Better hotel design through magazine reading

ByABC News
February 19, 2008, 2:39 AM

— -- Do you crave a unique lodging experience beyond the monotony of the usual bland, chain hotels? If so, hotel companies are trying harder than ever to accommodate you.

Research conducted by Marriott indicates one third of all travelers are "experience driven" and would therefore gravitate to a boutique or lifestyle hotel. But all boutique/lifestyle hotel rooms combined represent only 3% of available hotel rooms today. So there is a major gap that many hotel chains are beginning to exploit with new brands like Hyatt Place, Indigo and W Hotels. Marriott recently announced a new venture with boutique hotel pioneer Ian Schrager to launch a lifestyle/boutique brand called Edition, which will eventually include 100 properties across the globe.

But amid a growing crop of boutique hotels from chains large and small, one company is taking hotel design to a unique extreme. Chip Conley, the founder and chief executive officer of Joie de Vivre Hotels (JDV), a rapidly growing collection of 38 unique hotels based in California, thinks the answer lies with a famous psychologist and in the pages of popular magazines.

In managing JDV, which he began in 1987, Conley uses guiding precepts based on the teachings of psychologist Abraham Maslow. The result is a recipe that permeates every aspect of hotel management, beginning with the very conception of each new property.

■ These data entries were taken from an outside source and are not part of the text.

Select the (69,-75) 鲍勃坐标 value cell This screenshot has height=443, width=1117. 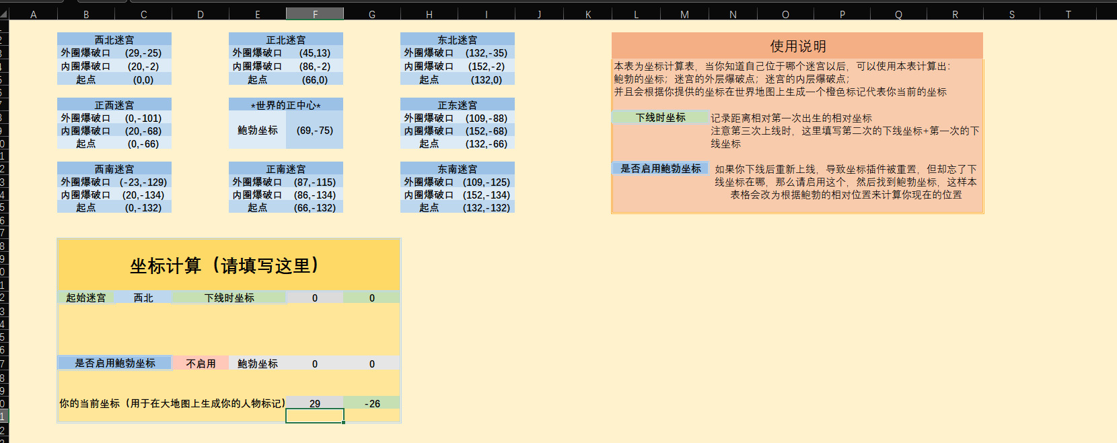(315, 130)
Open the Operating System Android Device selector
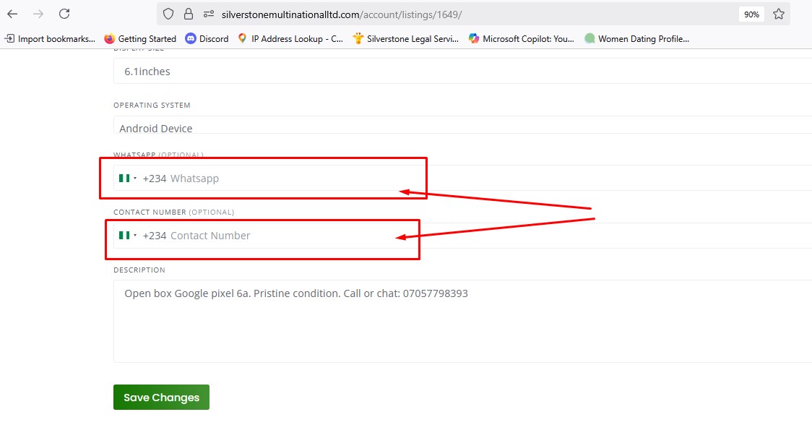This screenshot has height=438, width=812. click(462, 128)
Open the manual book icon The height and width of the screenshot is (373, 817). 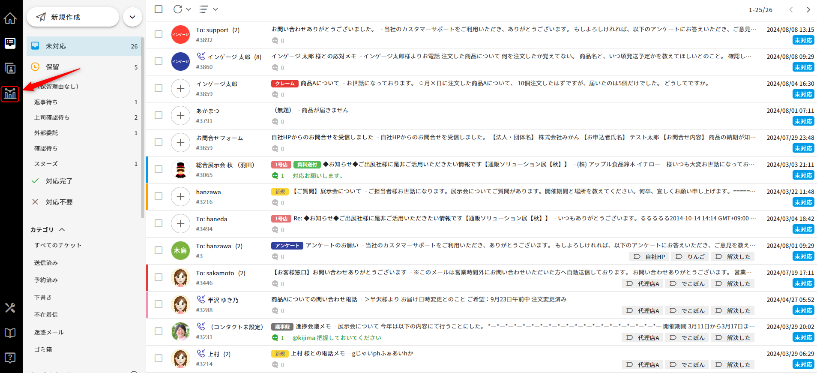click(x=10, y=333)
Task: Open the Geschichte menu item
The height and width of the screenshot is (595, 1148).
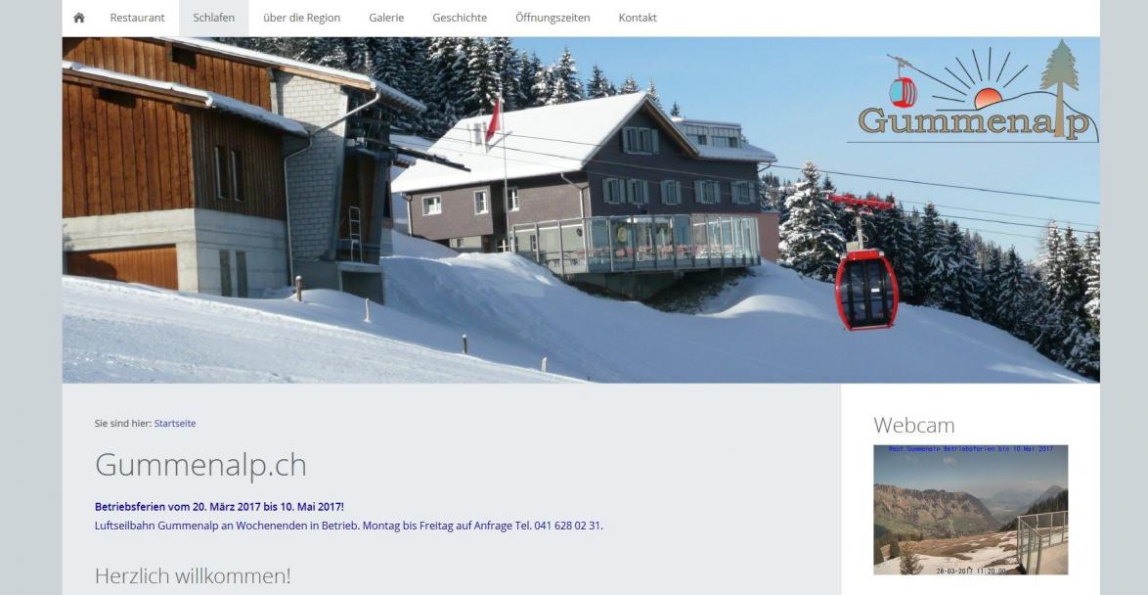Action: tap(460, 18)
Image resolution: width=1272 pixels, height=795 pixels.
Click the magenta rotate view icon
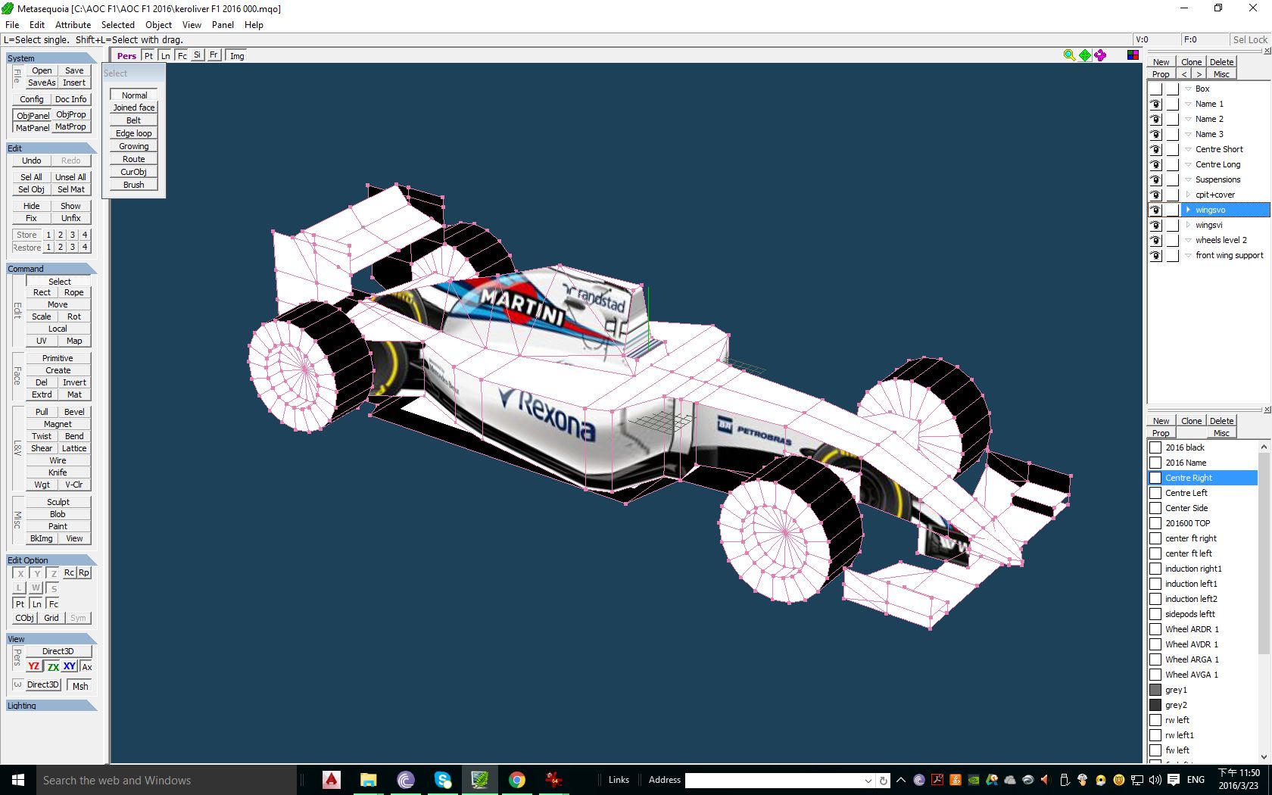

Every JDV hotel embodies a different theme based on one or two popular magazines such as Business Week, Esquire, or Fortune; or more specialized or niche publications like Dwell, Real Simple, or Vibe.

To establish a new hotel's personality a dozen or so JDV employees will assemble in a room, spread 40 or 50 magazines on the table, and start talking. Once they've selected their magazines they'll study the advertisers and the target demographic and psychographic for those publications. They then select five words describing the magazine audience. This becomes the theme for the new hotel.

Each word selected describes a unique service or attribute. "If the hotel is going to be 'rustic', what is going to be rustic about it? Or if it is going to be 'indulgent', what is going to be indulgent? We try to actually identify specifics," Conley told me.